In just a few strides he was beside her again. “Lauren, I’m going to lift your head.”
She didn’t understand why, but then he was slipping the mask on before his hand trailed down, and she waited for him to touch her like Dudley had, like they all had.
But his fingers just touched hers, soft, tentative, and he squeezed her hand.
She waited for more, drawing sharp, fast gasps for air, crying, fighting to cling to the floor, but he wouldn’t leave her side. He just held her hand and stroked her hair, his phone somewhere on the floor, Delaney’s voice forgotten on the other end.
Lauren’s gasps settled into soft hiccups. The spasms wracking her body lessened, and she closed her eyes against the sunlight trickling through the picture window. Her mind settled as much as it could, but she was still terrified, still shocked beyond all measure there was a man in her house that wasn’t Adrian or her dad. He was dripping sweat on her, and he stank of body odor permeating through his deodorant, and he was beautiful and terrifying.
Aubrey helped her sit up, her eyes still focused on him, and she whispered, “Don’t hurt me.”
“I won’t.” He brushed hair from her eyes and tried to smile for her.
“Not like the rest of them,” she murmured. Sleepy. So sleepy. She sat up harder. “Bathroom.”
He helped her to her feet, her hobble even more defined after the hours she spent on the floor. As Lauren closed the bathroom door behind her, she muttered, “I’m okay now, you can go.”
“You can go!” she shouted as she fumbled her pants down, barely making it in time.
He did step away from the door, but spoke loud enough that she could hear. “Lauren, I know that’s what you want, but until Delaney gets here, I don’t think I should leave. If you hate me tomorrow, that’s fine, but I think someone needs to stay here for you. I’m… I’m sorry.”

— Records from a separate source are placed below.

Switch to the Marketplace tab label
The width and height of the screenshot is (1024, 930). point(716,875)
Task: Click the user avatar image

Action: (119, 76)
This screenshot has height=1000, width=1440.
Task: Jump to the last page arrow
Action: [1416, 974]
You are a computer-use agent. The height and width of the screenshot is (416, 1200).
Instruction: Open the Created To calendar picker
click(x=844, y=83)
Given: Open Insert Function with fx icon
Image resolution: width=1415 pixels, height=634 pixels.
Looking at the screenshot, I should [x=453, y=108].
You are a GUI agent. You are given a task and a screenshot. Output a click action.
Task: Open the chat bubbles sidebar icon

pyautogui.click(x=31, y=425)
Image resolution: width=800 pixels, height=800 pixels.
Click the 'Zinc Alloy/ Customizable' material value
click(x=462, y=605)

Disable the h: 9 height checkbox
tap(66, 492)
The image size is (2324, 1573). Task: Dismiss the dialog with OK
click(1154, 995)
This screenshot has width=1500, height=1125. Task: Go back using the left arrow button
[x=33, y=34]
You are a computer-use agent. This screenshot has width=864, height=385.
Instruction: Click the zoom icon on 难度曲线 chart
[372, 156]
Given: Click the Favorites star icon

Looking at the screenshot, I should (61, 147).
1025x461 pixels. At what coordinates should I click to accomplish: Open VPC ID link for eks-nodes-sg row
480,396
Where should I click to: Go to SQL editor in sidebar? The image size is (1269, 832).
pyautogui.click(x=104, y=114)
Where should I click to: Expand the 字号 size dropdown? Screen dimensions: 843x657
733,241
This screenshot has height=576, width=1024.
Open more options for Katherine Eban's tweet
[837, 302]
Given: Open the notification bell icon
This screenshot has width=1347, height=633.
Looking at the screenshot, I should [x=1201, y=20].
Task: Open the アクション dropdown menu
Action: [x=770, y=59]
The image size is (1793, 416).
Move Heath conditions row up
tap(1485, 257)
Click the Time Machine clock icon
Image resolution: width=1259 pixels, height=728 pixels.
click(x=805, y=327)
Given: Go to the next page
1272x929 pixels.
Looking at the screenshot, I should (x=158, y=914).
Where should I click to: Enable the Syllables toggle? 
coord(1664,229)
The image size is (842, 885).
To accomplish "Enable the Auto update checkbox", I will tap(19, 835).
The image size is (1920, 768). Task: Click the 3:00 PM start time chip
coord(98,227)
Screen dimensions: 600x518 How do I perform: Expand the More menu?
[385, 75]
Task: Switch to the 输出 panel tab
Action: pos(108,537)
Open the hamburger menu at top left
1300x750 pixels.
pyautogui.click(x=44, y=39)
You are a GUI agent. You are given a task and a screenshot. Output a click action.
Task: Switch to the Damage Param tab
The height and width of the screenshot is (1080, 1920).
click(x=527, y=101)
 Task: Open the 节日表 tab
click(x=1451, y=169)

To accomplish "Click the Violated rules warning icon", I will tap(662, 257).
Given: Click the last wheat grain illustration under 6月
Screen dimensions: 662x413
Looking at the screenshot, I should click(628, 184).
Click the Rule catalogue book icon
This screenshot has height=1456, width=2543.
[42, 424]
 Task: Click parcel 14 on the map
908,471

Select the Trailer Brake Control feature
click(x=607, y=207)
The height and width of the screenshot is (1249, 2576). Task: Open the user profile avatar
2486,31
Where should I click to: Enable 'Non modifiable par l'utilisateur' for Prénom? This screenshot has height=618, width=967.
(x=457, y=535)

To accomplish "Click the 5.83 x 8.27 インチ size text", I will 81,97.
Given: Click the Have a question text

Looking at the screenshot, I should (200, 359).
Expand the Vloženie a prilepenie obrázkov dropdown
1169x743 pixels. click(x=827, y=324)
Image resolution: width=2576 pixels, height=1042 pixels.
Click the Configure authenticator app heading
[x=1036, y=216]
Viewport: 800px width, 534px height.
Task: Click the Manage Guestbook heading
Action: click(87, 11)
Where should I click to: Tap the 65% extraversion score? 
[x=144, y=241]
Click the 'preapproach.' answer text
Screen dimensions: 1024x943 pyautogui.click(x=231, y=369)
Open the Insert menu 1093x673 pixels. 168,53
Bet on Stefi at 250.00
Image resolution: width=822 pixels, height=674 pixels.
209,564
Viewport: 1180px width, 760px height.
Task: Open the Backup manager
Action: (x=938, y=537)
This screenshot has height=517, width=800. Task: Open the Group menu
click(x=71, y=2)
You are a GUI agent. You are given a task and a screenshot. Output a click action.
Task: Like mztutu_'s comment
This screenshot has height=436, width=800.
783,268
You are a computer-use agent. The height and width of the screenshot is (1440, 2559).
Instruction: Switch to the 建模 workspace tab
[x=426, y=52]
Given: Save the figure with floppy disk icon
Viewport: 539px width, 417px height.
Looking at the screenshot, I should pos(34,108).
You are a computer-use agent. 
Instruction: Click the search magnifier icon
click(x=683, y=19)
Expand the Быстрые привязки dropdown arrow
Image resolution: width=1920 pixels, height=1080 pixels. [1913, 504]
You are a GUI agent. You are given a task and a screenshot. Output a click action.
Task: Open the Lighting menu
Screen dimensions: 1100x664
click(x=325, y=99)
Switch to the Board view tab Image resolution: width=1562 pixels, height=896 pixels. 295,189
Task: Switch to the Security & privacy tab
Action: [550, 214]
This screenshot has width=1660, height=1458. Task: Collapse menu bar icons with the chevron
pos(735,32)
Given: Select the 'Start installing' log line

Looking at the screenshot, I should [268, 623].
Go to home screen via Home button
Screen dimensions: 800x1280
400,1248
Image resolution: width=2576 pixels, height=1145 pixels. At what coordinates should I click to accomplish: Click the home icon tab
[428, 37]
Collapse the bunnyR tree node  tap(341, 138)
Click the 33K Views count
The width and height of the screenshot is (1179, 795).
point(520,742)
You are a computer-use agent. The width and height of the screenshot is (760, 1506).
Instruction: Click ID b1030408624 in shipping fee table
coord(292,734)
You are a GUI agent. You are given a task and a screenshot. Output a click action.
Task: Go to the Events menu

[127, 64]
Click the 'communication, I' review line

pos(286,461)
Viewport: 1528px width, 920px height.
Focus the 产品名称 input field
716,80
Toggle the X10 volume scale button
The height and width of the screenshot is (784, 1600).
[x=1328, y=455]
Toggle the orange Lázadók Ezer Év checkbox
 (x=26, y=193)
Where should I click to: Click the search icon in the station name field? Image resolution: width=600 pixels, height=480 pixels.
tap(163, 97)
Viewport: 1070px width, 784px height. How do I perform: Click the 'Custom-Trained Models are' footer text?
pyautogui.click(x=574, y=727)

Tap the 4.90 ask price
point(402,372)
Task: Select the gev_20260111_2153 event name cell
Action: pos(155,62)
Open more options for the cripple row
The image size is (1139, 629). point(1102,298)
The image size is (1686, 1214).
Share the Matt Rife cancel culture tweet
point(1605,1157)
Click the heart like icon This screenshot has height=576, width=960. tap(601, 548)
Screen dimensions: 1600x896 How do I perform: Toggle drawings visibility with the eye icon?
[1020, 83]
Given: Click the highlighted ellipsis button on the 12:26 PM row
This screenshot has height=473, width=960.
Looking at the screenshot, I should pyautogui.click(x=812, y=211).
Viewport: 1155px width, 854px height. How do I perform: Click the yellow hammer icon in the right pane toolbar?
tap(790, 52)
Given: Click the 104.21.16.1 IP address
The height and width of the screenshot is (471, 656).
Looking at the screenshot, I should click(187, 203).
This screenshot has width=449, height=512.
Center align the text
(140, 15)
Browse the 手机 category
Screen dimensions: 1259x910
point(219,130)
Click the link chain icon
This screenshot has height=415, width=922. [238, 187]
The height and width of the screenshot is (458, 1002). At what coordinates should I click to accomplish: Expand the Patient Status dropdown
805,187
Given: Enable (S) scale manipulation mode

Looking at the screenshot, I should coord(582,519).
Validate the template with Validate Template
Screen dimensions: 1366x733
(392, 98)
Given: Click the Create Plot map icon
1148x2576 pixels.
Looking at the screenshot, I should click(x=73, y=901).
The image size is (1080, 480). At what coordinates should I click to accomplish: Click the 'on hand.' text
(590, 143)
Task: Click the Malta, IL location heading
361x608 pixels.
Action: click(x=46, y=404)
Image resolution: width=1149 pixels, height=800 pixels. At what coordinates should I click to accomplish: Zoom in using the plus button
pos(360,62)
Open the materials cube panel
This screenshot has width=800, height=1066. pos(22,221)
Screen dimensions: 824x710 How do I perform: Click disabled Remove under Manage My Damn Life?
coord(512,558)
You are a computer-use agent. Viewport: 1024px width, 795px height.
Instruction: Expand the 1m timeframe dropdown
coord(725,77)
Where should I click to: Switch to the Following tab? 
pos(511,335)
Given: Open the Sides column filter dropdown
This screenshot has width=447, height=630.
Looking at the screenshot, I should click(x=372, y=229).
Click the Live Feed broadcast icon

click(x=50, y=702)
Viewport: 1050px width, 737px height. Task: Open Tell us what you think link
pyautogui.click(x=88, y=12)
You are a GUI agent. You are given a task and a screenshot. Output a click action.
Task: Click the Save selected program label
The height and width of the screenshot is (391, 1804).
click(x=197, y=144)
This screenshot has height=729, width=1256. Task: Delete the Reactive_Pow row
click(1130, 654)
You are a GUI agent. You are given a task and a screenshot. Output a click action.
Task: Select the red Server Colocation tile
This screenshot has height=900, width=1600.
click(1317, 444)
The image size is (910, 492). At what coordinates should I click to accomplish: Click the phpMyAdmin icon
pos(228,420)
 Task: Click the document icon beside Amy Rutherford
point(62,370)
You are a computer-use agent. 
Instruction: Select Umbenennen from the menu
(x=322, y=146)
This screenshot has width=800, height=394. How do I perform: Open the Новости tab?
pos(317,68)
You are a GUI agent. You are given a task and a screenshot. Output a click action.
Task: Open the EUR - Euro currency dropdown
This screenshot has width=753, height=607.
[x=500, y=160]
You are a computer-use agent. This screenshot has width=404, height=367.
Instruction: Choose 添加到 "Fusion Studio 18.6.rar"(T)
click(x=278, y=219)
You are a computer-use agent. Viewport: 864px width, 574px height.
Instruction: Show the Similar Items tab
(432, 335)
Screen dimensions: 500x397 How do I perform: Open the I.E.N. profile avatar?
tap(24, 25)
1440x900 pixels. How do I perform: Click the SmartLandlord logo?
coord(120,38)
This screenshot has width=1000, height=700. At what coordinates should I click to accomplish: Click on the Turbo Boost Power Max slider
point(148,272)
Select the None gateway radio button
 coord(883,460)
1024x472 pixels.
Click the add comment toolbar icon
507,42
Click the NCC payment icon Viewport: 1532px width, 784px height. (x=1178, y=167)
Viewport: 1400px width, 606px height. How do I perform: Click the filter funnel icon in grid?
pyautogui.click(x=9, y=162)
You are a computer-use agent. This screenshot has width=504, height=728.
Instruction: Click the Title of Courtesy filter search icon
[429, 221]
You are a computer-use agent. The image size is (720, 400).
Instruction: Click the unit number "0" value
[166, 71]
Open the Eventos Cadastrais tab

Her tears ran out. She stayed there for another half an hour, shifting from hip to hip so her legs didn’t go numb. Aubrey was still out there somewhere, and she was ashamed, but the terror had abated and the voices were subsiding. He didn’t say anything, but she heard him cleaning up after her – picking up the spilled contents of her purse, sweeping up a glass cup she’d knocked over when she crashed to her knees and then the floor, and running a couple of dishes under tap water and scrubbing them. Twice more, he spoke to Delaney, quiet, hushed conversations that sounded reassuring. Every five minutes or so, he knocked on the wall next to the bathroom, making sure Lauren was okay. She answered him with morosely positive grunts, placating him just enough to leave her alone again.
And then finally, thankfully, Delaney was there and rushing into the house. All Aubrey said was, “In there.” Delaney popped open the bathroom door and slipped inside.
Miserable, red-eyed, and weary, Lauren barely glanced up. “I… had a bad one.”